List every person named in the harassment findings below, other than the Complainant.

[Selection]
%%

During this meeting, Complainant told Shallow she had been subjected to racial slurs and that some of her co-workers had attempted sexual contact with her and had asked her to have sex with them. When Shallow requested more information so that he might investigate her charges, Complainant refused to give him any such information or to identify anyone who had harassed her. Shallow informed Complainant he would speak with the supervisors and would ask them to be alert for and report any harassment. He also asked her to contact him immediately if she was subjected to harassment.

Prior to this meeting, Complainant had not complained to any lead worker, supervisor or manager about harassment of any sort. On one occasion, Jeffrey Ballweg observed that Complainant and a male co-worker were arguing and was told by Complainant that the male co-worker had called her "slut." Ballweg admonished both the Complainant and her male co-worker for their behavior.

  1. Following his January 26, 1987 meeting with Complainant, Shallow spoke with supervisors and learned that they were not aware of any harassment of the Complainant. Shallow reminded the supervisors that harassment is prohibited and asked them to be sensitive to and report any possible harassment of Complainant to him.
  2. Complainant was not subjected to any sexual comments, attempted sexual contact, for any behavior of a sexual nature after January 26, 1987.
  3. Complainant's supervisors and co-workers continued to observe problems in her work performance and behavior. Daniel Frosch and Jeffrey Ballweg spoke with her about leaving her work station. Ballweg and Christine Cooper tried on a number of occasions to assist Complainant by demonstrating how she could better perform her work and by suggesting different approaches to the work.
  4. On March 2, 1987, Daniel Frosch asked Complainant to move her car during her meal break. Instead of waiting for her meal break, Complainant immediately left her work station without permission, and moved her car. Frosch then issued Complainant an oral warning. He had previously warned Complainant that she could not leave her work station without permission.
  5. On March 9, 1987, Jeffrey Ballweg learned that Complainant had left her work station without permission. He went to the break room, where he found Complainant, and observed that she remained away from her station for about ten minutes. Ballweg issued Complainant a written warning. Complainant later explained to Shallow that she wanted to get the last remaining bag of Cheetos in the vending machine.
  6. Shallow met with Complainant again on March 11, 1987 to discuss the March 9 incident and an argument she had had with a co-worker. At that time, Complainant told Shallow that people were still picking on her and that nothing had changed since she had last spoken with him. Once again, she declined to describe the harassing conduct or identify those she claimed were harassing her.
  7. Between her January 26 and March 11 meetings with Shallow, Complainant made no complaints of harassment to any lead workers, supervisors or managers.
  8. On March 13, 1987, Complainant filed a complaint of discrimination against Respondent, alleging racial and sexual discrimination. Specifically, Complainant alleged sexual and racial harassment by co-workers.
  9. On March 16, 1987, after learning that a discrimination complaint had been filed, Shallow again spoke with Complainant and asked her to provide specific information regarding the harassment she alleged. Complainant then made a number of specific accusations of harassment and named several individuals.

%%

[Records shown]
%%

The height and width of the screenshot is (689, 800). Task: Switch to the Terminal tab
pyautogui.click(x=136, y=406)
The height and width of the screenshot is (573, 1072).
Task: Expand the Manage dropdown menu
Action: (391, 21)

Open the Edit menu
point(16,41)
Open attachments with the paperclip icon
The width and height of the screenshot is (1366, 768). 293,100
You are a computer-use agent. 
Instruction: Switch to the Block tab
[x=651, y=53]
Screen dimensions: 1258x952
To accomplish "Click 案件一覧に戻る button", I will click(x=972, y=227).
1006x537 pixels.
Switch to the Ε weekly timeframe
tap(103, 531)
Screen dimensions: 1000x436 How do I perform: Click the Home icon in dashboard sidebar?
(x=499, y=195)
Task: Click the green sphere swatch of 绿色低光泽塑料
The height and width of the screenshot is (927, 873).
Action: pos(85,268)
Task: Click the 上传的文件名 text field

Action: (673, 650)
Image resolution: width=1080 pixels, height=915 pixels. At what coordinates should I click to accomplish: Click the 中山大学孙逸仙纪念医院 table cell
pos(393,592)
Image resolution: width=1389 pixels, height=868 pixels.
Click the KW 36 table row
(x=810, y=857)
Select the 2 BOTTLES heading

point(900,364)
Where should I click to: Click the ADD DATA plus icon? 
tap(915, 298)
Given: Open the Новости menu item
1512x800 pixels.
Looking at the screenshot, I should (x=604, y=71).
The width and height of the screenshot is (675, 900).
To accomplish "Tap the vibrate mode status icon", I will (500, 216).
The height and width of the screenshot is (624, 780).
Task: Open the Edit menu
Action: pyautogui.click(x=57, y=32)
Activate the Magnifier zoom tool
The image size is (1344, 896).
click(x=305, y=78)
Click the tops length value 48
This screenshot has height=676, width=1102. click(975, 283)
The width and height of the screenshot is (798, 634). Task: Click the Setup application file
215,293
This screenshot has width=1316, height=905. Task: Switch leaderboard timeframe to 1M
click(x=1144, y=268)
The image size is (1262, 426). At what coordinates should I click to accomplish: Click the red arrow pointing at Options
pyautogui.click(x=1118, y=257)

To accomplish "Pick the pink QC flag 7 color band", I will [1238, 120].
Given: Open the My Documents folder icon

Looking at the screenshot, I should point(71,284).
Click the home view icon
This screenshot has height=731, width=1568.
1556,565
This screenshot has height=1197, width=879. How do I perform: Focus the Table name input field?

%%

[Final result]
- Shallow
- Jeffrey Ballweg
- Daniel Frosch
- Christine Cooper